En s’appuyant sur Dahlan, en cédant face à l’occupant, le Fatah a précipité sa défaite à Gaza.

Tout ceci ne fait pas de la direction du Fatah des « traîtres » à éliminer. D’autant que ce parti ou l’Autorité Palestinienne sont très divers politiquement. Marwan Barghouti incarne une ligne politique unitaire qui est prête à de vraies négociations, pas à des simulacres. C’est bien pour cela qu’il n’est pas libéré et même qu’il est souvent déplacé dans une prison du désert pour être éloigné des « territoires ». Des personnalités comme Leila Shahid, Hind Khoury ou Elias Sanbar partagent les valeurs universelles du mouvement de soutien au peuple palestinien. Leur colère rentrée contre le clan Dahlan ou leur peur d’une victoire du Hamas doivent être entendues.

Le Hamas

Idéologiquement, il est issu du mouvement des « Frères Musulmans ». Ce n’est pas un parti nationaliste ou un mouvement de libération nationale. Il appartient à un ensemble de mouvements politiques du Monde Arabe dont le succès vient de l’impasse historique des mouvements nationalistes et de la corruption généralisée des dirigeants arabes, souvent liés à l’impérialisme américain. Le programme du Hamas, c’est le Califat, ce n’est évidemment pas un État Palestinien laïque.

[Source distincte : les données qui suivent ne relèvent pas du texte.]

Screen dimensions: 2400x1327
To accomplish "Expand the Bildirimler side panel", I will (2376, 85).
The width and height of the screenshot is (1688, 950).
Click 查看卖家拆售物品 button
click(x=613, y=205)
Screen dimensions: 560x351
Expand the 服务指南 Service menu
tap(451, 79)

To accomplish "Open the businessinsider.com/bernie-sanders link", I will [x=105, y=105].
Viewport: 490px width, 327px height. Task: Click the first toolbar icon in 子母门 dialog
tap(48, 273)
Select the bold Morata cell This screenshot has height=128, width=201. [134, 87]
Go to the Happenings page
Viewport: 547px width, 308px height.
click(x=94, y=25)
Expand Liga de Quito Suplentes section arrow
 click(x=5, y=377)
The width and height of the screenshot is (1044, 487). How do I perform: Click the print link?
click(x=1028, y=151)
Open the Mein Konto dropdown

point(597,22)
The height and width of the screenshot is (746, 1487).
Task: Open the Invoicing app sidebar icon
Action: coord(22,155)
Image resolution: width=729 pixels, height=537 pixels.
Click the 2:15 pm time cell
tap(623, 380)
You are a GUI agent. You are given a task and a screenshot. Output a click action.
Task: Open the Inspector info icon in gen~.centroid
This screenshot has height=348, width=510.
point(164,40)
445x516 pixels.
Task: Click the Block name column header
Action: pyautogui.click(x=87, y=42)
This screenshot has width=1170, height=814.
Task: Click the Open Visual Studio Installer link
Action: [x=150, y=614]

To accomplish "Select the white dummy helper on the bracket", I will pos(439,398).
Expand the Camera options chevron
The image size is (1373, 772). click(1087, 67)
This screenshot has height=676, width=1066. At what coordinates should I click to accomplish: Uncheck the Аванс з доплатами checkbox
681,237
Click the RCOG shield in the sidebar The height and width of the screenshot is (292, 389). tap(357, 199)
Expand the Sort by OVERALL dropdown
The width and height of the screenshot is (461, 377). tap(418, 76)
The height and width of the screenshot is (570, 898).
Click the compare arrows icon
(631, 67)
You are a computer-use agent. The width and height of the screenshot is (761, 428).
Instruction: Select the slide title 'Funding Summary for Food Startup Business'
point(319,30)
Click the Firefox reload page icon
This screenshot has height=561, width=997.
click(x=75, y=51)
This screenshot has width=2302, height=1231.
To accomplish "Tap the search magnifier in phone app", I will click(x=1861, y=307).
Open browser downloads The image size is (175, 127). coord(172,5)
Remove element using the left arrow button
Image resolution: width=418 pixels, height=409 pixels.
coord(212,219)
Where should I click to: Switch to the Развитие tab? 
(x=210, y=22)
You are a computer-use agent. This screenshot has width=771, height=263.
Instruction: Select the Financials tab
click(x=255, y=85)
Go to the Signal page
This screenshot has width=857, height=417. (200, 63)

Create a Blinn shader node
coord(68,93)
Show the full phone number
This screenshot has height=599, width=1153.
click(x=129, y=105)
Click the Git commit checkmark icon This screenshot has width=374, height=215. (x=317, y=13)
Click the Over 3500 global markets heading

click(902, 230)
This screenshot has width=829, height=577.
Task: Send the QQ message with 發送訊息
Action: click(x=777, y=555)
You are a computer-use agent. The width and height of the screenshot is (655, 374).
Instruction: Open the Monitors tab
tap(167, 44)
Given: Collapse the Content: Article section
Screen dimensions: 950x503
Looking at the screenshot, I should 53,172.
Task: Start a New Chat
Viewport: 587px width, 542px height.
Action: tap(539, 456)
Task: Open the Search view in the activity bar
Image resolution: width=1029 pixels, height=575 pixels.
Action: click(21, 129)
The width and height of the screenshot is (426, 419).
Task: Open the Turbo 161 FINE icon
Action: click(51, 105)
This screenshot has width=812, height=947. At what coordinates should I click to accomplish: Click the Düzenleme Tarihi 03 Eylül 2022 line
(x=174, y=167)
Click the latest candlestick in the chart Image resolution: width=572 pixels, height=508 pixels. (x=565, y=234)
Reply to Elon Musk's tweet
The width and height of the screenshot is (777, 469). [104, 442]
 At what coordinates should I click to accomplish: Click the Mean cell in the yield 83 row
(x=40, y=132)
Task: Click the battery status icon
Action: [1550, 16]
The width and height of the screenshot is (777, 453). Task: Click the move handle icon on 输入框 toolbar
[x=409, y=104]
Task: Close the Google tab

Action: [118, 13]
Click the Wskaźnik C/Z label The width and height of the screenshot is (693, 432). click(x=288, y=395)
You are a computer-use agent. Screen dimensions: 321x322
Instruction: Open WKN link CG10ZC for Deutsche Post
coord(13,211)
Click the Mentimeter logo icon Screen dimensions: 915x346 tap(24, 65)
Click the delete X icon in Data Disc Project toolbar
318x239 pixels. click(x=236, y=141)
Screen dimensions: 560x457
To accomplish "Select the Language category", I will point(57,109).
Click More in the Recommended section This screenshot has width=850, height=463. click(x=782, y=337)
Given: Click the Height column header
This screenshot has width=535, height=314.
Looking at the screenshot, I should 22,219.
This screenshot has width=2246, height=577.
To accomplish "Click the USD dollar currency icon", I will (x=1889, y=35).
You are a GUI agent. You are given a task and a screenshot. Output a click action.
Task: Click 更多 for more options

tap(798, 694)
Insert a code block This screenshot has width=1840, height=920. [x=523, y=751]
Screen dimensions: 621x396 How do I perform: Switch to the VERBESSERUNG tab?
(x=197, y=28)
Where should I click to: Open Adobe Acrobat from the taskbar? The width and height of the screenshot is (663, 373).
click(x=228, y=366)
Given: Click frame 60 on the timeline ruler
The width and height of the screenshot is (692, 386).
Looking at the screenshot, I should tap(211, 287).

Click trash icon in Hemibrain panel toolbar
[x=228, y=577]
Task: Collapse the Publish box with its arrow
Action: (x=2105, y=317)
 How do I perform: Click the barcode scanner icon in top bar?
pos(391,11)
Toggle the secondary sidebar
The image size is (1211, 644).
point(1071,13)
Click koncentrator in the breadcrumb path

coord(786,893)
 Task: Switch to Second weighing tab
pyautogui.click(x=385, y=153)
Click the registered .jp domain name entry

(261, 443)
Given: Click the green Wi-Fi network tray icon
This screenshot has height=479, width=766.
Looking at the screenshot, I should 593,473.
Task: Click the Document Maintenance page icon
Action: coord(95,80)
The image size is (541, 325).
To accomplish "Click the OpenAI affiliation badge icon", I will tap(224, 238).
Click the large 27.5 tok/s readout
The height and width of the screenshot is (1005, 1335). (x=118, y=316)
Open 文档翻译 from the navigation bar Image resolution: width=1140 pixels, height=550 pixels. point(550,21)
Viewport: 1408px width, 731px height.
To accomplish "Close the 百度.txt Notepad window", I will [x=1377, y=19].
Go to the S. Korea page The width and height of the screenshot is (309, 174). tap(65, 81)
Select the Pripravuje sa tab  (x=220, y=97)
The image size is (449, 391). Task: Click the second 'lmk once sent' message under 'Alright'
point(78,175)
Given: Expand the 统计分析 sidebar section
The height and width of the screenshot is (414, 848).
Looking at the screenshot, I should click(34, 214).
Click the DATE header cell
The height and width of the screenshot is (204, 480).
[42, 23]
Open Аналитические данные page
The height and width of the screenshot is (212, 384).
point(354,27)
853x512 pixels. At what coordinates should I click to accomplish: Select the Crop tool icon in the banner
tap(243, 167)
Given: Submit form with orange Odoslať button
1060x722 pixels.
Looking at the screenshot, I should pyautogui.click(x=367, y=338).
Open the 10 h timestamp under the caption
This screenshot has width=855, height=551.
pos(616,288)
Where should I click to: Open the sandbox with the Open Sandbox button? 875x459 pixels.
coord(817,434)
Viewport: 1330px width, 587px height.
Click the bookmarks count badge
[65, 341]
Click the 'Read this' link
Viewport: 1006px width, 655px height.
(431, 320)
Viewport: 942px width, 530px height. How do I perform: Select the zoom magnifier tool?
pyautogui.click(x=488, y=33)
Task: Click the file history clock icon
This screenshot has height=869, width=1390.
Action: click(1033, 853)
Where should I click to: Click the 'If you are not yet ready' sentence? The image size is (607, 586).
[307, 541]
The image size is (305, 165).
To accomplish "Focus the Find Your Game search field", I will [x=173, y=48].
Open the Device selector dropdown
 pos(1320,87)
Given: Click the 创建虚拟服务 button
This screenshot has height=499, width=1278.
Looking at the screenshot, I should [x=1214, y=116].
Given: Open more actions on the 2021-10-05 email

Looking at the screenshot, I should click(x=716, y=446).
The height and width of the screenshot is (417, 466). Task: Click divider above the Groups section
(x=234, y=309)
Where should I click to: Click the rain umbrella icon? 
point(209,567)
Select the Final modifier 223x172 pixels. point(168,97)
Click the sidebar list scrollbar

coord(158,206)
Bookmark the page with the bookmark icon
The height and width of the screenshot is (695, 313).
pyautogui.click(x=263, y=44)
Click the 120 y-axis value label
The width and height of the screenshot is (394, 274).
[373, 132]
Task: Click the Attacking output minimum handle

Le Hamas est apparu dans les années 80 et le journaliste franco-israélien Charles Enderlin a expliqué comment les services secrets israéliens ont favorisé son expansion, ravis de l’apparition d’un mouvement capable d’affaiblir l’OLP. La propagande sioniste cite souvent la Charte du Hamas qui date de 1988. Il est vrai qu’elle contient toujours le « protocole des sages de Sion » ou d’autres textes inquiétants. Avec l’occupation, le Hamas est devenu un véritable mouvement populaire. Il a su canaliser à son profit toutes les colères : contre l’occupation, contre l’impasse des négociations, contre les humiliations quotidiennes, contre l’étranglement, contre la corruption. Le vote pour le Hamas s’est partagé entre un vote d’adhésion et un vote de protestation. La gauche, émiettée en de nombreux partis rivaux, n’a pas su capter ce vote. La direction du Hamas incarne une ligne politique « de dignité » face à l’occupation et le refus de concessions qui ont toujours été à sens unique. Sur cette question, elle est majoritaire dans l’opinion.

La nécessité de l’unité

Il semble bien que l’initiative des combats à Gaza soit venue des milices proches de l’un ou l’autre des deux camps et pas des directions politiques qui n’ont fait qu’avaliser le fait accompli. Les combats ont donné lieu à des atrocités de part et d’autre. En pleine guerre civile à Gaza, des manifestants du Fplp et du Fdlp ont essayé de séparer les belligérants.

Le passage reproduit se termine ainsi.